Material supplied.
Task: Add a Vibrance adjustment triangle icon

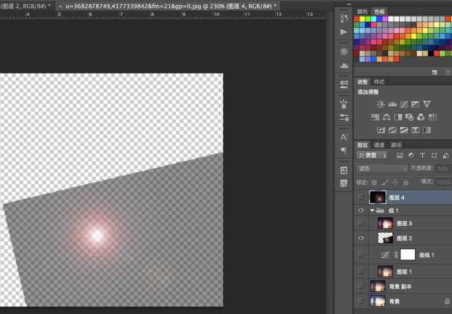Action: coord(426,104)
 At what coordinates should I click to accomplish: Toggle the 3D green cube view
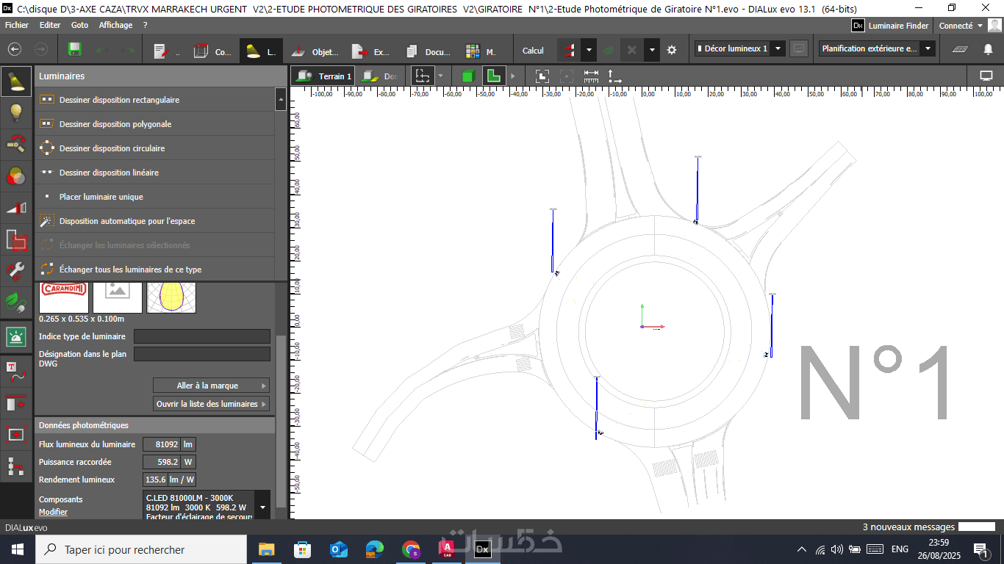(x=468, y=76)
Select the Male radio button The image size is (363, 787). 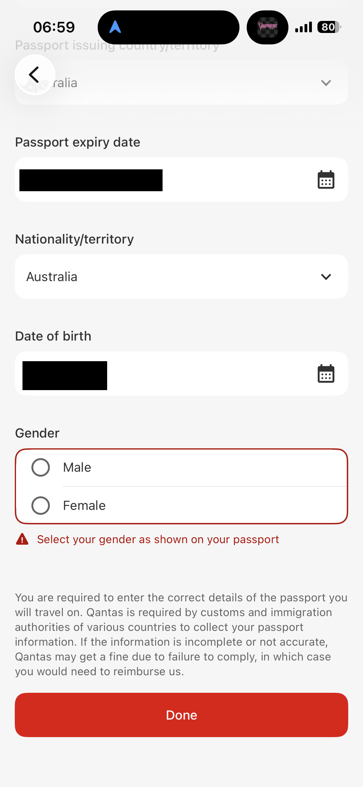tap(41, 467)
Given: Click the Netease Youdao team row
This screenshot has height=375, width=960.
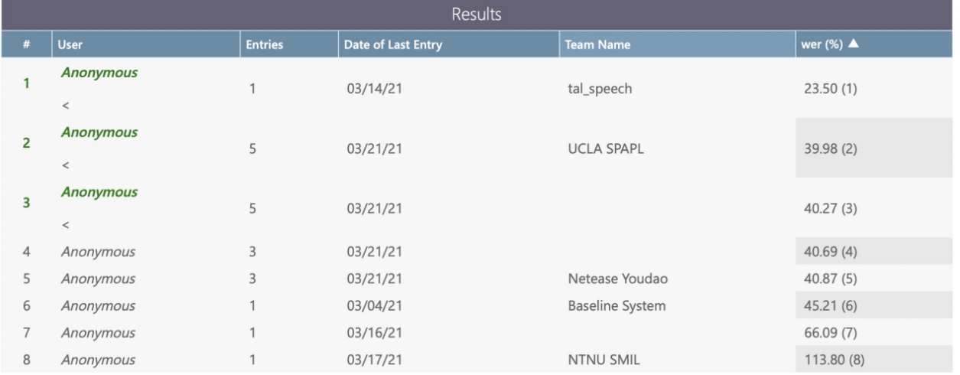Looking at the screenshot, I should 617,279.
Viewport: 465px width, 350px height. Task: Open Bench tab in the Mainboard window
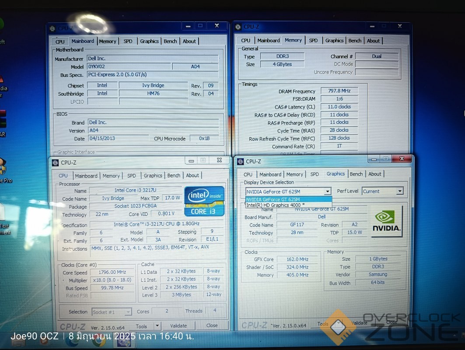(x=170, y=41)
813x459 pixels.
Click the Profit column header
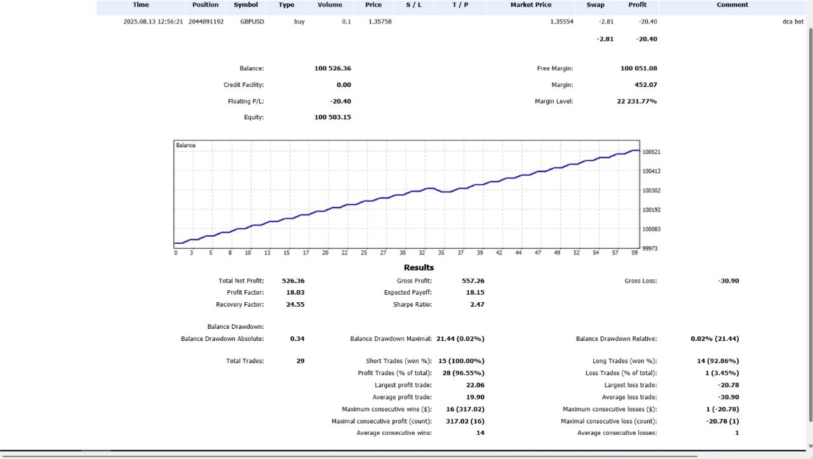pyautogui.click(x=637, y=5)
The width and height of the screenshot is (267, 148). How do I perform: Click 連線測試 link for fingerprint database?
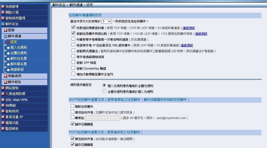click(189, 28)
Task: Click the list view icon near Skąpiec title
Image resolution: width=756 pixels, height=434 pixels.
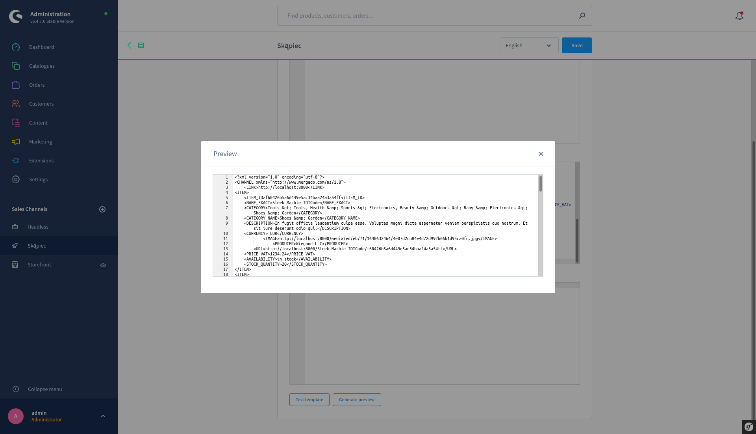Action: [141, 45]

* * *

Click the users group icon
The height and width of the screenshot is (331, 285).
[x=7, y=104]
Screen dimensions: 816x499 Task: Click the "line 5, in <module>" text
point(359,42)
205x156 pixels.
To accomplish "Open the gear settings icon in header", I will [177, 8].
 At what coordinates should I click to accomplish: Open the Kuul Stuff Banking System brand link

Task prompt. In the records above, find the line with "Click the users group icon"; write out exactly that line and each one after it, stopping after the line with "At what coordinates should I click to accomplish: Open".

Response area.
Click the users group icon
The height and width of the screenshot is (331, 285).
[x=7, y=104]
Screen dimensions: 816x499 Task: Click the "line 5, in <module>" text
point(359,42)
205x156 pixels.
To accomplish "Open the gear settings icon in header", I will [177, 8].
 At what coordinates should I click to accomplish: Open the Kuul Stuff Banking System brand link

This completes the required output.